The simulations of quantum error correction can be run in two ways. One, on the interactive front end of chflow. Second, remotely on a computer. In each of the cases, the submission record file must have the host information set to local and loaded in chflow using the command sbload.

On the interactive front end of chflow

Once the simulation is successfully loaded, it can be run using the ecc command, as in the example below.

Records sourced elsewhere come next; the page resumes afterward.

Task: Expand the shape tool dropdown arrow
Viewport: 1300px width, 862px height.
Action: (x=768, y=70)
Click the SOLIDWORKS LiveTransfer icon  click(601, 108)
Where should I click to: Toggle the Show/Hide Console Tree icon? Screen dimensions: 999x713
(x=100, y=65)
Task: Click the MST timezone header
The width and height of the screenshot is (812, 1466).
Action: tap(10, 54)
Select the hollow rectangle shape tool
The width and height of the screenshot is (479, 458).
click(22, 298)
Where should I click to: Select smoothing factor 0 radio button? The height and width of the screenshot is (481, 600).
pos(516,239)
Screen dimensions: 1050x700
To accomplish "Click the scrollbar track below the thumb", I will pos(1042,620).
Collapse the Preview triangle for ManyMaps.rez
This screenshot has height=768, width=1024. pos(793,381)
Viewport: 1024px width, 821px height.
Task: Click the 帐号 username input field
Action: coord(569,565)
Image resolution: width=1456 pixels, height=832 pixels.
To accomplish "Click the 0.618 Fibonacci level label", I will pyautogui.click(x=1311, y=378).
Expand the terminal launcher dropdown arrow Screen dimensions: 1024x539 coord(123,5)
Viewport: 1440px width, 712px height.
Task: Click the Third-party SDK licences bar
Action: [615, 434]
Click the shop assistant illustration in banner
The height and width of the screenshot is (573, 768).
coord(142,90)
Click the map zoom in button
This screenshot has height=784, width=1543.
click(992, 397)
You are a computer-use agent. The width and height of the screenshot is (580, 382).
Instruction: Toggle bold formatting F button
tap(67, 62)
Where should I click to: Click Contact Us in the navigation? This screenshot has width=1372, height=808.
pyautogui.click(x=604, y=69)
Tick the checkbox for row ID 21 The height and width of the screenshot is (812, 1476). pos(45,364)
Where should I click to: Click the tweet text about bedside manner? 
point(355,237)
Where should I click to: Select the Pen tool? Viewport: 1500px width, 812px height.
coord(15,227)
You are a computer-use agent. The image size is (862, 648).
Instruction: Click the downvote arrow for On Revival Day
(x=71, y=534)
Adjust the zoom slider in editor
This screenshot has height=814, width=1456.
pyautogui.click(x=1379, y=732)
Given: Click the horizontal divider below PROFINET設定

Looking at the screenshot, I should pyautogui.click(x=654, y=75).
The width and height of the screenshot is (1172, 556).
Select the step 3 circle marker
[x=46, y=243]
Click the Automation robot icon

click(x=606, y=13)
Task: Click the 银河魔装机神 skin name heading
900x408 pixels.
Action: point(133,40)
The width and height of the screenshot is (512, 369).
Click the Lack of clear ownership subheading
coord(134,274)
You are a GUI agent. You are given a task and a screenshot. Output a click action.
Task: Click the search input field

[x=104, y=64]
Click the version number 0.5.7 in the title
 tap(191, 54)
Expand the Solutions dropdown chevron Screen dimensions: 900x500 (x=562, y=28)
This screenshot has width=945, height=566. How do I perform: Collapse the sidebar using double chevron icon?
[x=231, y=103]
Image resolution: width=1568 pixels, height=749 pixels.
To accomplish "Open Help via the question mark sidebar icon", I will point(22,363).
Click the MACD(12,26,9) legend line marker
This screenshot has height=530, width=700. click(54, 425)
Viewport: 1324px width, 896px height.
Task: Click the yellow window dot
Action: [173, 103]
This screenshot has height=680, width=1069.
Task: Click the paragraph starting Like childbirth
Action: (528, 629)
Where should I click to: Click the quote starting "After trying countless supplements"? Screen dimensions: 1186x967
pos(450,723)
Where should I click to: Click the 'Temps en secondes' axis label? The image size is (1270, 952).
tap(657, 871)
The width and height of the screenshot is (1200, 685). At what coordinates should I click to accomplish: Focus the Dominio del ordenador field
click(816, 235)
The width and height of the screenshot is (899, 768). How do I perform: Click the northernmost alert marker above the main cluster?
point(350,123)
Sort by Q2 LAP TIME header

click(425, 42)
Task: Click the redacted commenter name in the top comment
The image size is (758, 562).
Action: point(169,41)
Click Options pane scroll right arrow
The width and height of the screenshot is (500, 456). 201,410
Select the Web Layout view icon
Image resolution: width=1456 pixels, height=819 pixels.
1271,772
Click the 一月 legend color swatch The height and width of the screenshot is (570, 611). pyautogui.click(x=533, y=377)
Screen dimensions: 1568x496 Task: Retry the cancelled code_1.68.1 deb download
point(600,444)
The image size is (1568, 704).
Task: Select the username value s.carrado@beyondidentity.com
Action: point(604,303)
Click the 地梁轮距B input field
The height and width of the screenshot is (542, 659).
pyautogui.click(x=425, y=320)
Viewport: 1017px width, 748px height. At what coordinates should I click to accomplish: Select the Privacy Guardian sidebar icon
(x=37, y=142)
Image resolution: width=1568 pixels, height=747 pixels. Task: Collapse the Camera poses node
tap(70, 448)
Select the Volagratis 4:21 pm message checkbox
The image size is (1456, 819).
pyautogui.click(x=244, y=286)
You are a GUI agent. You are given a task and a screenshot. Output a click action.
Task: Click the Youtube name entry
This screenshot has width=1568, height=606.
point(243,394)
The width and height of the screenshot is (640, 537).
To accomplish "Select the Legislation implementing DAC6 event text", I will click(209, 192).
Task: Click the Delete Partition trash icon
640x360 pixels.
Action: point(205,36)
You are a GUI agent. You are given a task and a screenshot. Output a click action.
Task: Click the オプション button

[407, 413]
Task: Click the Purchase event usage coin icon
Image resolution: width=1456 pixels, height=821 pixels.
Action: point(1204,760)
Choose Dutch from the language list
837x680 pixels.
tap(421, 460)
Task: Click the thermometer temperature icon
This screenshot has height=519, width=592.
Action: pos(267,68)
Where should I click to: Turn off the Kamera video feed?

If logical error rate data from earlier runs is already available, invoking the ecc command does not re-run the simulations.

Remotely run simulations

Simulations on Compute Canada servers

The error correcting simulations can often be intensive since they are tantamount to full density matrix evolution of a n-qubit encoded system. This is especially true when many channels corresponding to different values of the noise parameters (or different samples of the same noise parameters) need to be simulated. In these cases, one can run these simulations on the Mammouth Parallel and Mammouth Serial computing servers, using the bqtools software. The relevant specifications for bqtools that must be provided in the submission record file are as follows.

keyword	value type	corresponding key word in bqtools configuration file
job	string	"batchName"
queue	string	See queue information in "submitOptions"
wall	int	See walltime information in "submitOptions"
email	string	"emailAddress"

In addition to the above parameters required by bqtools, we also need to specify the name of the host cluster, accompanied by the keyword host, which can be one of mp2 or ms.